Most stunning was the manner of his collapse in the third set. Djokovic won just eight points and appeared to give up.

Eurosport commentator John McEnroe accused Djokovic of tanking, adding: "It's almost as if you can't believe what you're watching, and in a match of this magnitude."

It was the first time Djokovic has lost a set 6-0 at a grand slam since 2005 and means he will drop out of the world's top two for the first time in six years.

The 30-year-old said: " I don't expect myself to play as bad as I played in the third. I don't visualise that ever.

"It was decided I think in the first set. I tried. I lost that crucial break in the beginning of the second, and he started serving better, backing it up with the first shot. He was definitely the better player on the court.

"It was not there for me today, especially in the second part of the match. I was just unable to hit the ball well and many unforced errors."

His final tally of unforced errors was 35, with 18 winners compared to 38 for his opponent, who now faces nine-time champion Rafael Nadal.

Thiem's performance certainly should not be overlooked. The 23-year-old Austrian is one of the game's rising stars and he played with bravery and intelligence, while his one-handed backhand was the shot of the match.

But even by Djokovic's up-and-down standards since his historic and emotional victory here, this was exceptionally poor.

There was little sign of how the match would end in the first set, which was very tight and lasted 73 minutes.

Djokovic led 4-2 but gave away the break with a poor service game featuring two double faults.

Thiem then saved two set points in the 10th game before three poor backhands from Djokovic cost him the tie-break.

Once Thiem broke at the start of the second set, a Djokovic comeback never looked on the cards.

"The last couple of tournaments, I have had some great matches," Djokovic said. "It's unfortunate to finish Roland Garros the way I have done.

"I obviously always expect a lot from myself, but it's a fact that I'm not playing close to my best, and I know that.

"I love this sport. I'm motivated as any other player on the Tour.
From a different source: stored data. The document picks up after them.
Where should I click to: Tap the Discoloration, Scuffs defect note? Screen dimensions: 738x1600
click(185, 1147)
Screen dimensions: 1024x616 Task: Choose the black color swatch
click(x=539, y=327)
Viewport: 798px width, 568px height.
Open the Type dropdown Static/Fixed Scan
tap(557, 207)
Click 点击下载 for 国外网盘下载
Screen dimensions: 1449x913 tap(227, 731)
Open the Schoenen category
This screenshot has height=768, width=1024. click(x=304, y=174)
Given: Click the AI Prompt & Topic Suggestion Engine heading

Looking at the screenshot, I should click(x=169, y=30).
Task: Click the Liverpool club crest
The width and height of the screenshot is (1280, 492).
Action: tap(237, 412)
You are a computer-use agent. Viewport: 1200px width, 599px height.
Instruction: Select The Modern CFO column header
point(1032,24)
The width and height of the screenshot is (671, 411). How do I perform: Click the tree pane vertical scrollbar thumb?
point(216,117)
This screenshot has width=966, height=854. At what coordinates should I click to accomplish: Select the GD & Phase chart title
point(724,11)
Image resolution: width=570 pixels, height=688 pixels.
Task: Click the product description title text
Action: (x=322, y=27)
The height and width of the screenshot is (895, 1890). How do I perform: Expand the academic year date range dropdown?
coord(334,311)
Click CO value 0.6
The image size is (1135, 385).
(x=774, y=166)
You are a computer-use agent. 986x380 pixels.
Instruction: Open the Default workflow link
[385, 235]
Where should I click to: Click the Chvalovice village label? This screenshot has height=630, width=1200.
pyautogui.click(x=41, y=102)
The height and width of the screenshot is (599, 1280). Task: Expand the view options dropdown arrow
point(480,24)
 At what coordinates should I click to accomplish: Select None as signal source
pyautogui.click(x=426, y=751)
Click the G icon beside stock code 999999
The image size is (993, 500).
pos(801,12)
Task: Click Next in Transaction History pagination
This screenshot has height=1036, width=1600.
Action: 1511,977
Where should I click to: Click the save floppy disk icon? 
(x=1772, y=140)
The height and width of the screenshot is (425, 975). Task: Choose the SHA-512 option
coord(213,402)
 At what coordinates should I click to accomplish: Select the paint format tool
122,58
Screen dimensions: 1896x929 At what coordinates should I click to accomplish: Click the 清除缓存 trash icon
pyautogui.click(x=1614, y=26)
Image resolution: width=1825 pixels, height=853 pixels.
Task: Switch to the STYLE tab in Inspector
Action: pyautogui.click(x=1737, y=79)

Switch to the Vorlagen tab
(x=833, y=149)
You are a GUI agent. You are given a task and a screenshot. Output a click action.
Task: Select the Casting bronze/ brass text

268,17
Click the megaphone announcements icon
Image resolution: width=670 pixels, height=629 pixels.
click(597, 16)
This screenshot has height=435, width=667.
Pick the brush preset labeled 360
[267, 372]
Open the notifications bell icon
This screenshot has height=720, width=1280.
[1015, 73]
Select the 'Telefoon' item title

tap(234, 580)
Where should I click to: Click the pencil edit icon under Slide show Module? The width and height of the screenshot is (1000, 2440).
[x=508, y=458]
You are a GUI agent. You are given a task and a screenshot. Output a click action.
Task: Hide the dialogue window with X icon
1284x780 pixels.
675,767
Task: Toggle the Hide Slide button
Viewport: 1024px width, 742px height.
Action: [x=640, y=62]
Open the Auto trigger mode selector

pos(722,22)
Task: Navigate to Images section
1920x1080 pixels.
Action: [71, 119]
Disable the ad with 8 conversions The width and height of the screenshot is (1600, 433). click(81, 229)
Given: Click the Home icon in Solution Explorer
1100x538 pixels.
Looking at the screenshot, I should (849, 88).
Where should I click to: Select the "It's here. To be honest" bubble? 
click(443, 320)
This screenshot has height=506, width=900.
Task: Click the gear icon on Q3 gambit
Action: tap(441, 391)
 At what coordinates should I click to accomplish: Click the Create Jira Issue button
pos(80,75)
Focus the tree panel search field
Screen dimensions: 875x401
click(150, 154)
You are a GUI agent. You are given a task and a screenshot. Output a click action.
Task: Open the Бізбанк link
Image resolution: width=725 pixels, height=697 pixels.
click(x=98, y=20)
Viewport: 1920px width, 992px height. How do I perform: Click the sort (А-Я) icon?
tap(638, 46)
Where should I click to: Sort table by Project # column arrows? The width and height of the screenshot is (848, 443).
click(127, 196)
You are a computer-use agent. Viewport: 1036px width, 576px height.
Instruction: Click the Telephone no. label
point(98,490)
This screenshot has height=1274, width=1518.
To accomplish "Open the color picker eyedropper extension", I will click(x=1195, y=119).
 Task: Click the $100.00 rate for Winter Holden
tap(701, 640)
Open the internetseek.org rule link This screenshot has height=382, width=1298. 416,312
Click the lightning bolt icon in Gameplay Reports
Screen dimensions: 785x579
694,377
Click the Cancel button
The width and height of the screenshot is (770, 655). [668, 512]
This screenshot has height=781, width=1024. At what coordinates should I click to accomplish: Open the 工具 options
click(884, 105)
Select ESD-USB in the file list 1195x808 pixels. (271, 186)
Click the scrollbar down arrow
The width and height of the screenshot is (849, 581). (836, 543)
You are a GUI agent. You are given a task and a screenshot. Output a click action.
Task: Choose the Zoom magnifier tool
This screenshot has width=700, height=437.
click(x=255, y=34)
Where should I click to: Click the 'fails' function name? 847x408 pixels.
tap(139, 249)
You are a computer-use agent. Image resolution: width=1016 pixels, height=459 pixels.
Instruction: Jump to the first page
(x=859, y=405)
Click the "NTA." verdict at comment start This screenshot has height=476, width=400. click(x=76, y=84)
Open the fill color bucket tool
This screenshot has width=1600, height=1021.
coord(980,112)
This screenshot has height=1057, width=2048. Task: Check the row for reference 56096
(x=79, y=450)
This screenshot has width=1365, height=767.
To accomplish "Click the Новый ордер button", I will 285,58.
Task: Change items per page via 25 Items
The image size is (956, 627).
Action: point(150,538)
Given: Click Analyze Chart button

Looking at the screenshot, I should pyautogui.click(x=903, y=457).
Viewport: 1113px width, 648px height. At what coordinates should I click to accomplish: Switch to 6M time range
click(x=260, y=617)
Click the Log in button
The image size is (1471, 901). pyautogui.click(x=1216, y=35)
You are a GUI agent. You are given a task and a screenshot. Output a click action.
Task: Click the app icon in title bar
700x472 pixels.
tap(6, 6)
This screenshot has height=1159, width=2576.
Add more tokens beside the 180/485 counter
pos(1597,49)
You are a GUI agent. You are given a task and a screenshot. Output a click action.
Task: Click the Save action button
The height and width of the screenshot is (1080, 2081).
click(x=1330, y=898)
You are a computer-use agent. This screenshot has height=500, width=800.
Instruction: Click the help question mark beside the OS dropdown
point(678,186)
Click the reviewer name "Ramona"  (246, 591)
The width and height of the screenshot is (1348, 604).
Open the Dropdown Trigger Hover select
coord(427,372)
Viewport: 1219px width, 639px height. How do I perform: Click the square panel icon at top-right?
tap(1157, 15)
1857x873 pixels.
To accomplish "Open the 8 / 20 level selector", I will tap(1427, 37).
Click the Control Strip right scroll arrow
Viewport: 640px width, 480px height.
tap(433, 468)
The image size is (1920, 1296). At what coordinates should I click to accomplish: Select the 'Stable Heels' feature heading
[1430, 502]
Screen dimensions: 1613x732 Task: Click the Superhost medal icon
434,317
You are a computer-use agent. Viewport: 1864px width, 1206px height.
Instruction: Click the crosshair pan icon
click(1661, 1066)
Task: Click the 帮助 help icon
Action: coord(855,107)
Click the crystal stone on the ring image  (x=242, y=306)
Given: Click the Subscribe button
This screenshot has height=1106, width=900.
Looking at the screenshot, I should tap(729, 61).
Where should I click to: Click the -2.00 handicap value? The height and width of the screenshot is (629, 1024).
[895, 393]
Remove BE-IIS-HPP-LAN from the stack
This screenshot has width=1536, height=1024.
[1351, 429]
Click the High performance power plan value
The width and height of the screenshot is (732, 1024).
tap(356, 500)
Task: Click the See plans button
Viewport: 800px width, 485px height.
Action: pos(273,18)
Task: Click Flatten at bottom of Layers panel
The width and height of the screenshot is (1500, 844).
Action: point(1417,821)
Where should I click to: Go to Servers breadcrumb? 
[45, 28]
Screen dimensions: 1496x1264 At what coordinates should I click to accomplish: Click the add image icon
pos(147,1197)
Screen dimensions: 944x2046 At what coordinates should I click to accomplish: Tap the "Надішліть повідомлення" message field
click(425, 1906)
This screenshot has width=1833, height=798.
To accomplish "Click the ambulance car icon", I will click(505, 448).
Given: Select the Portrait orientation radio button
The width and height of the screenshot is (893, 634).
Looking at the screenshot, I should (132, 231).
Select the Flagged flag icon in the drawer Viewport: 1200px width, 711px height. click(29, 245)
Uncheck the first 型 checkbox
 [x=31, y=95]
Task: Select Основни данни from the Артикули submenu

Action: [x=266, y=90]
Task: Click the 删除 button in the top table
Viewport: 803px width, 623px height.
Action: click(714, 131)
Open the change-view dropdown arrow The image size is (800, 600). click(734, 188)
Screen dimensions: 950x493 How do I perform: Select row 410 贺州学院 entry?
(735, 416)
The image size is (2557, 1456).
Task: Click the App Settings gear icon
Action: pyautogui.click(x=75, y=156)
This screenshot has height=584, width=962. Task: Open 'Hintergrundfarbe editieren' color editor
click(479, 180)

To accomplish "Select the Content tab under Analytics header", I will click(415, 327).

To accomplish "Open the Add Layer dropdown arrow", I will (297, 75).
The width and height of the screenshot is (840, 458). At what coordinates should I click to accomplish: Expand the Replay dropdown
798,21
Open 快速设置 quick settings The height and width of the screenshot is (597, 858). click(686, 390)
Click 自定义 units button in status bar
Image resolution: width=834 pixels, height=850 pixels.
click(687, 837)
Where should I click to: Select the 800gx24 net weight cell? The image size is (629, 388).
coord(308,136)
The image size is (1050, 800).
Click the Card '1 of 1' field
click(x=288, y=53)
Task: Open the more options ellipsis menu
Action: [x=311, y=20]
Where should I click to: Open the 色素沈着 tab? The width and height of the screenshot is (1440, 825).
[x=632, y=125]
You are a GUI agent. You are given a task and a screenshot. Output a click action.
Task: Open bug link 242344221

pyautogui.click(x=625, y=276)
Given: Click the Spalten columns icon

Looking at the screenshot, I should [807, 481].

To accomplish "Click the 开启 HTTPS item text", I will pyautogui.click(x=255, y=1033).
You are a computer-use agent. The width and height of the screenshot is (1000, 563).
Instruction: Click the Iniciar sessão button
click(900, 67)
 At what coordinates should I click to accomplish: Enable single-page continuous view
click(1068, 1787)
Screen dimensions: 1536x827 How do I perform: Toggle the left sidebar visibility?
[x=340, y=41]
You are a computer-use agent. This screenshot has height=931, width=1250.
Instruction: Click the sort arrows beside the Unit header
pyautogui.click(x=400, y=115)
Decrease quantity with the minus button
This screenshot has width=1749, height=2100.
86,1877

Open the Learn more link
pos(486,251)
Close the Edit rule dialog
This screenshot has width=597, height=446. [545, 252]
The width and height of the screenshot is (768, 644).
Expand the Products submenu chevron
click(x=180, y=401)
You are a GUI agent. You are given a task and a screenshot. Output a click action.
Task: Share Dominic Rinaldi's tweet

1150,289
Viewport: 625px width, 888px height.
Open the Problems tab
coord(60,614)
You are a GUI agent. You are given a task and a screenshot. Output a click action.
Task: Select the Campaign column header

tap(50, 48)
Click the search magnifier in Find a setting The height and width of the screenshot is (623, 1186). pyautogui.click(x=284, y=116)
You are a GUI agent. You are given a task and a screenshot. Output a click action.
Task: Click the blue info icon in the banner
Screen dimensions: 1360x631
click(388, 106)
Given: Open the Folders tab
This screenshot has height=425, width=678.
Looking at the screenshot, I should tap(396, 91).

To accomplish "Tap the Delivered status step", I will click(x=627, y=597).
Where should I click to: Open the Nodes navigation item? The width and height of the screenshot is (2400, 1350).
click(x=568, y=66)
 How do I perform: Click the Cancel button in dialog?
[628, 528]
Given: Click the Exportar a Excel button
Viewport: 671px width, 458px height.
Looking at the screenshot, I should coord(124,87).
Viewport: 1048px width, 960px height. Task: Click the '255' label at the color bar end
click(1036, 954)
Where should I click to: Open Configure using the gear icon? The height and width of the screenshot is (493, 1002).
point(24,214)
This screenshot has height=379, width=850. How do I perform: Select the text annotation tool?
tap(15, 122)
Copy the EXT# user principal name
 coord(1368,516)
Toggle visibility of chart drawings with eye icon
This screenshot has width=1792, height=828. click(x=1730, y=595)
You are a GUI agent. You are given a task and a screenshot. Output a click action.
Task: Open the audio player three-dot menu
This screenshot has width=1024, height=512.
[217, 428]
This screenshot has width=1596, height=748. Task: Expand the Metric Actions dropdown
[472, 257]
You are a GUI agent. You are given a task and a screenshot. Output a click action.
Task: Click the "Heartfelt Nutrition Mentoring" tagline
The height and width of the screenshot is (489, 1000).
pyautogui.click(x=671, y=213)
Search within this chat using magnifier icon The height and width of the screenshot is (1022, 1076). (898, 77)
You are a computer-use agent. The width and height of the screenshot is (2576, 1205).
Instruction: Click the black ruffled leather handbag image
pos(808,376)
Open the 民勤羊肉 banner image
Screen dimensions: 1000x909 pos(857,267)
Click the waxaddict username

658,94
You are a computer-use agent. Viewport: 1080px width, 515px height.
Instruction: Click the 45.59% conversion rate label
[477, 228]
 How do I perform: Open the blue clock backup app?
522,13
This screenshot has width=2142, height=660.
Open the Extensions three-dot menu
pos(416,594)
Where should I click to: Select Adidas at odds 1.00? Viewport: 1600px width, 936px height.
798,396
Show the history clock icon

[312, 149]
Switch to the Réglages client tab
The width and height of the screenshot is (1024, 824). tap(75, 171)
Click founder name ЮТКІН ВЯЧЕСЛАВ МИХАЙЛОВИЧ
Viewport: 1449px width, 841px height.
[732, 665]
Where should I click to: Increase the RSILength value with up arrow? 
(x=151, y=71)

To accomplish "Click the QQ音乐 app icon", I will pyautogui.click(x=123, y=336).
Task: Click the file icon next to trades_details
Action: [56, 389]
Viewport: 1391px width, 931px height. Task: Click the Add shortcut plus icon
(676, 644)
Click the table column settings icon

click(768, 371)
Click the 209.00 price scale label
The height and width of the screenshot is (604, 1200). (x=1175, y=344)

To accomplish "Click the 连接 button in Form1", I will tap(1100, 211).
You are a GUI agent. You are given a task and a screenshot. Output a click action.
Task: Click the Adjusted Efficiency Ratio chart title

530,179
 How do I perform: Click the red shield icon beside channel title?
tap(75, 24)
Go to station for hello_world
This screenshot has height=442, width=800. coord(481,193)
Even though I have played for many years, I still want to do well."

Djokovic is not due to play again until Wimbledon but, as well as suggesting he could play a warm-up tournament on grass, he also hinted he might take a longer break.

He said: "Trust me, I'm thinking about many things, especially in the last couple of months. I'm just trying to sense what's the best thing for me now.

"Obviously there has been a lot of changes with the team and so forth. I'm excited to work with Andre (Agassi) and the new team. At the same time, I have a responsibility to the game itself.

"We'll see. Obviously it's not an easy decision to make, but I will see how I feel after Roland Garros and then decide what to do next."

Djokovic turned to Agassi after splitting for his long-time team in April in a move he called "shock therapy".

The pair both spoke enthusiastically about the time they spent together before Agassi had to leave to fulfil prior commitments.

Agassi will make himself available to Djokovic at Wimbledon, although it remains to be seen whether the arrangement can work in the long term.

For Thiem, it was the biggest win of his career and a remarkable turnaround from their last meeting in Rome three weeks ago, when, having beaten Nadal. the world number seven managed just a single game.

Thiem had only won one set against Djokovic in five previous meetings and lost easily in the semi-finals here last year.

Asked if he was surprised by his opponent's attitude in the third set, Thiem said: "The first set was very, very long and very close.

"Then in the second set, in the beginning, I was down 0-30. I still made the game and broke him in the first service game and again broke him in his first service game in the third set.

"That's very tough. It's understandable that there is a little bit of tough things mentally coming up to him. And that's why at the end it was probably a little bit easier.

"It's great for me to be in the semi-finals again, to defend that. And of course, I think on Friday is coming the toughest opponent ever here in Roland Garros."

Nadal moved into a 10th French Open semi-final after Pablo Carreno Busta retired with an abdominal problem trailing 6-2 2-0.

The title favourite, who has gone on to lift the trophy the other nine times he has made the last four, has lost just 22 games in five matches so far.